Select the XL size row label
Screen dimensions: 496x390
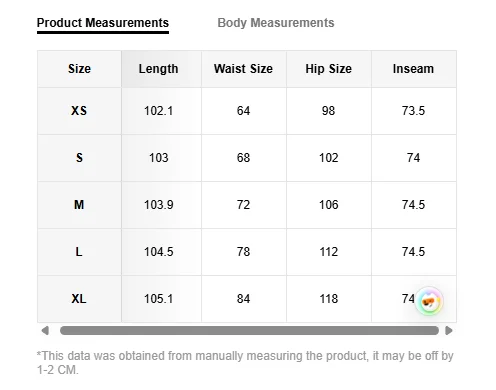(x=79, y=299)
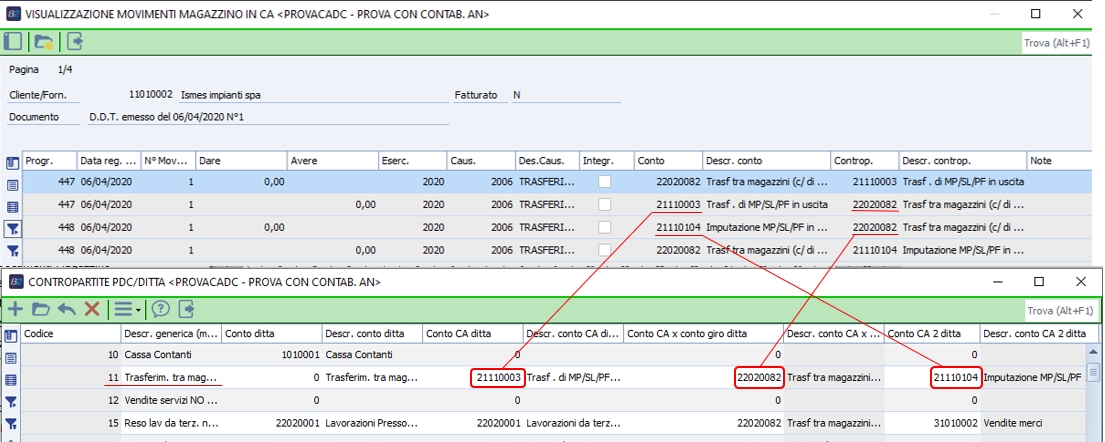Image resolution: width=1105 pixels, height=442 pixels.
Task: Maximize the Contropartite PDC/Ditta window
Action: pyautogui.click(x=1039, y=282)
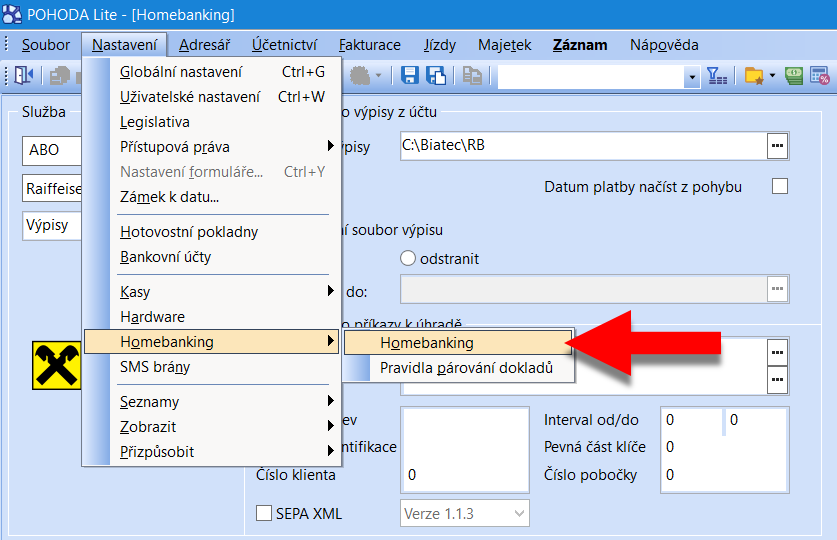The width and height of the screenshot is (837, 540).
Task: Open the starred favorites folder icon
Action: (x=755, y=75)
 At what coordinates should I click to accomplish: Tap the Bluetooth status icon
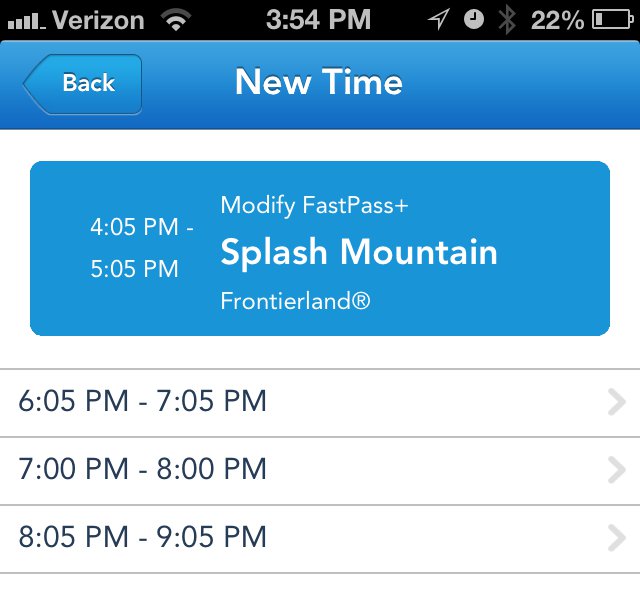[x=507, y=19]
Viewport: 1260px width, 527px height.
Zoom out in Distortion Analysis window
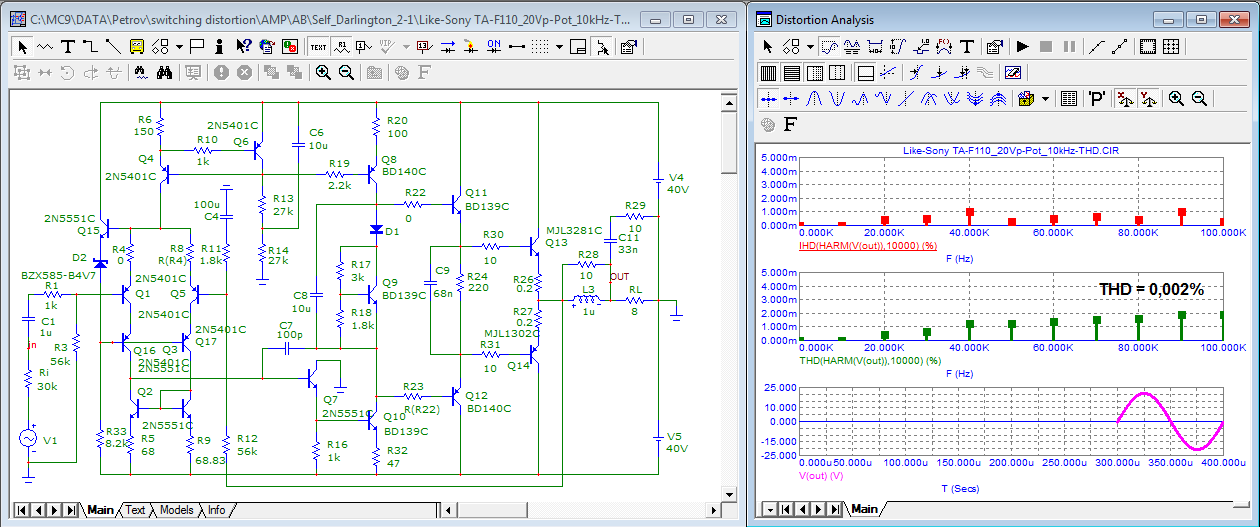click(1199, 98)
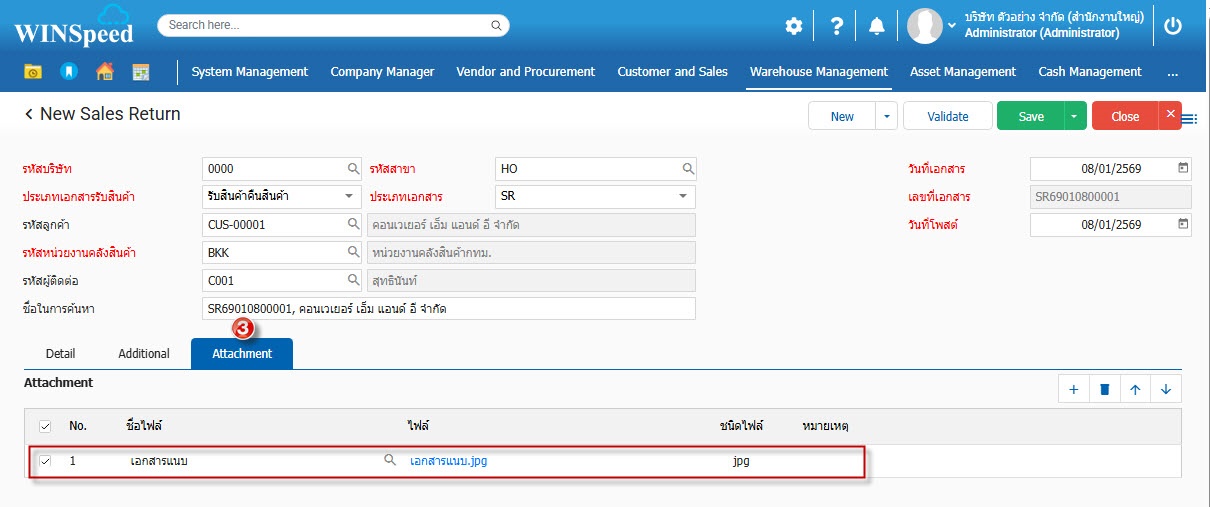
Task: Click the power logout icon
Action: (1173, 27)
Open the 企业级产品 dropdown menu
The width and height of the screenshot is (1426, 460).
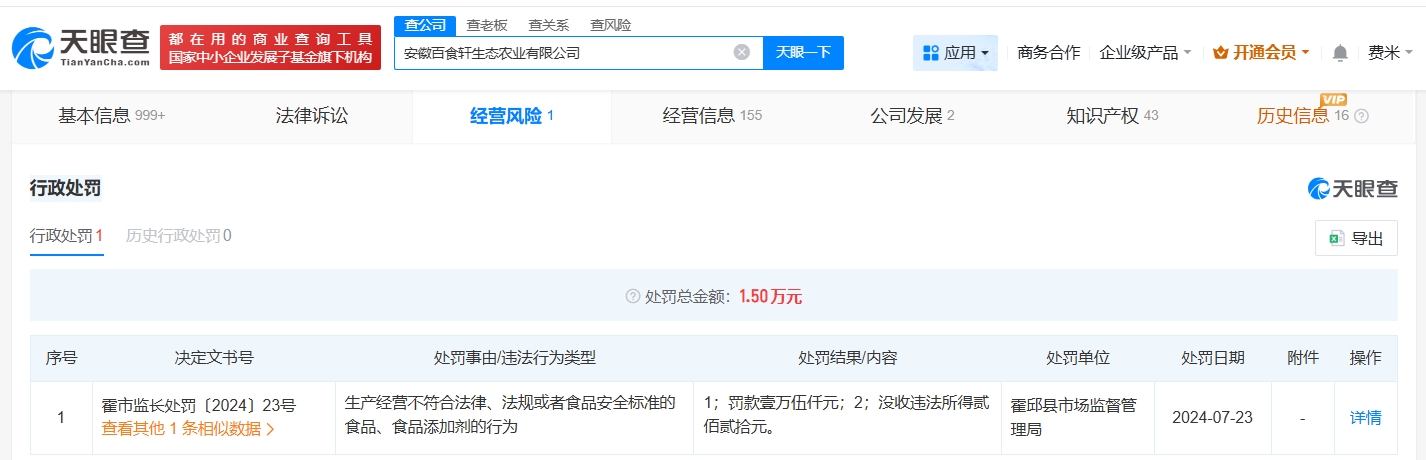(1145, 53)
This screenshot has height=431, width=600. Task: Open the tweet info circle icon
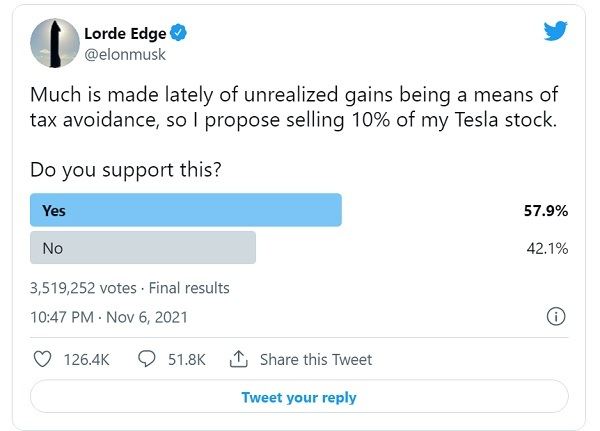tap(556, 318)
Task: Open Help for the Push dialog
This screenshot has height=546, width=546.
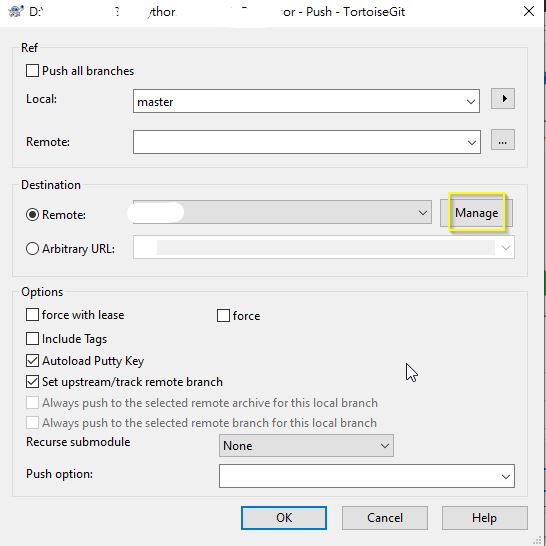Action: 484,518
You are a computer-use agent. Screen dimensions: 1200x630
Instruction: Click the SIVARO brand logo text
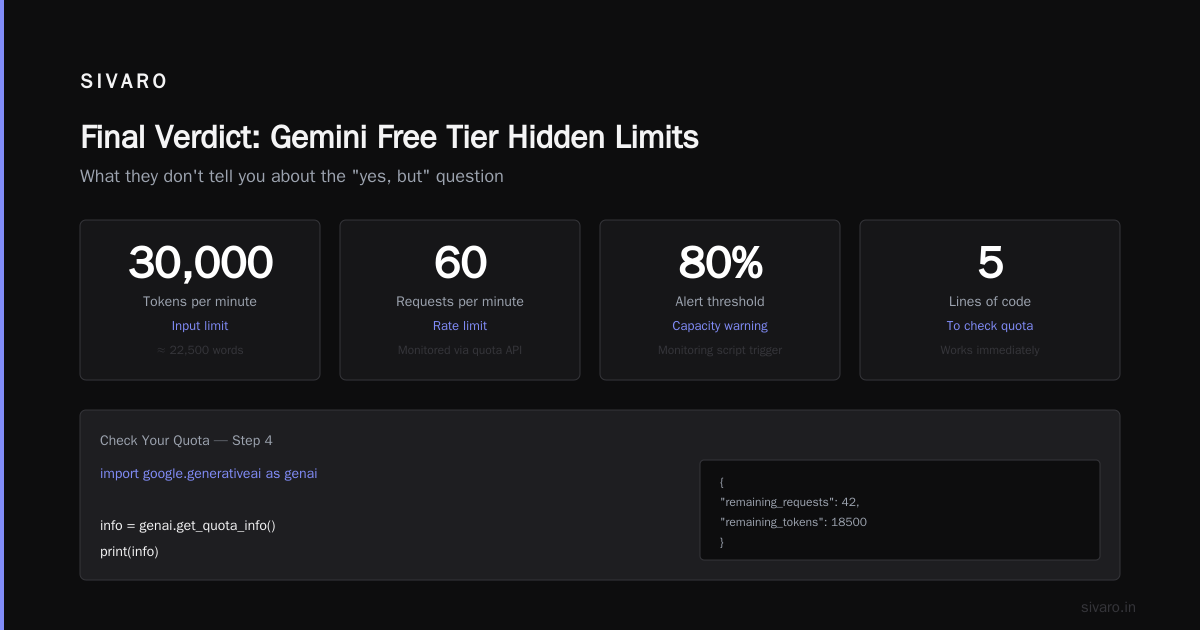124,82
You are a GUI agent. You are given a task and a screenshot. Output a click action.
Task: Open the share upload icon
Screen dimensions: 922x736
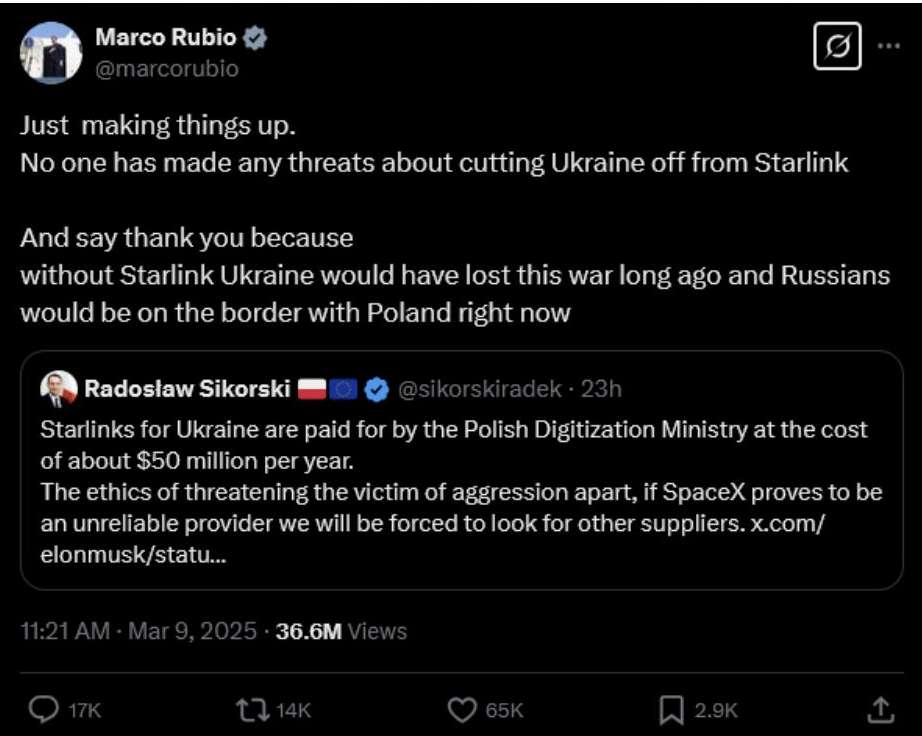pyautogui.click(x=879, y=709)
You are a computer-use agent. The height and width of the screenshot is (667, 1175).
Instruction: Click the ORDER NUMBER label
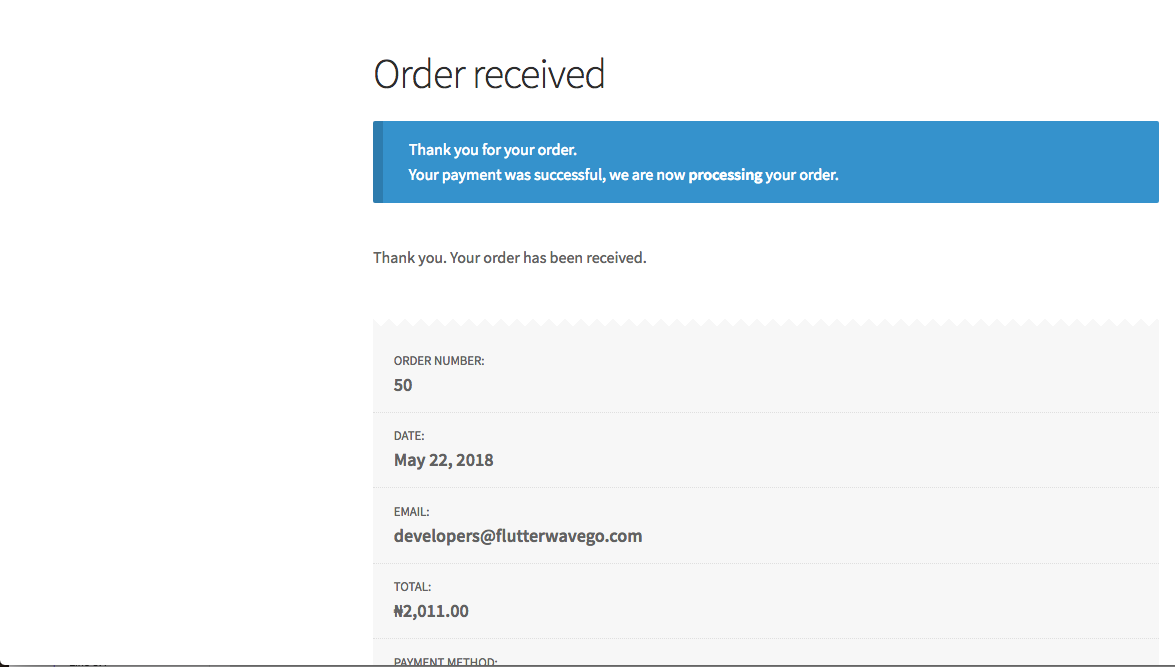(439, 361)
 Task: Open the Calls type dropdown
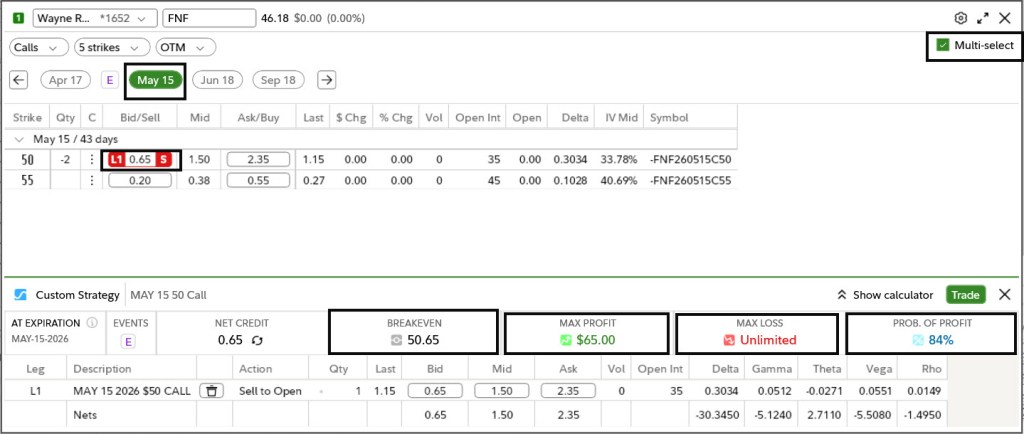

- - - -

Task statement: From the line containing "Task: Open the share upload icon" through the last line of the records above, reproduce every line exactly, leaving out the pictures.

Output of the task:
Task: Open the share upload icon
Screen dimensions: 922x736
pyautogui.click(x=879, y=709)
You are a computer-use agent. The height and width of the screenshot is (667, 1175).
Instruction: Click the ORDER NUMBER label
(439, 361)
 Task: Open the Calls type dropdown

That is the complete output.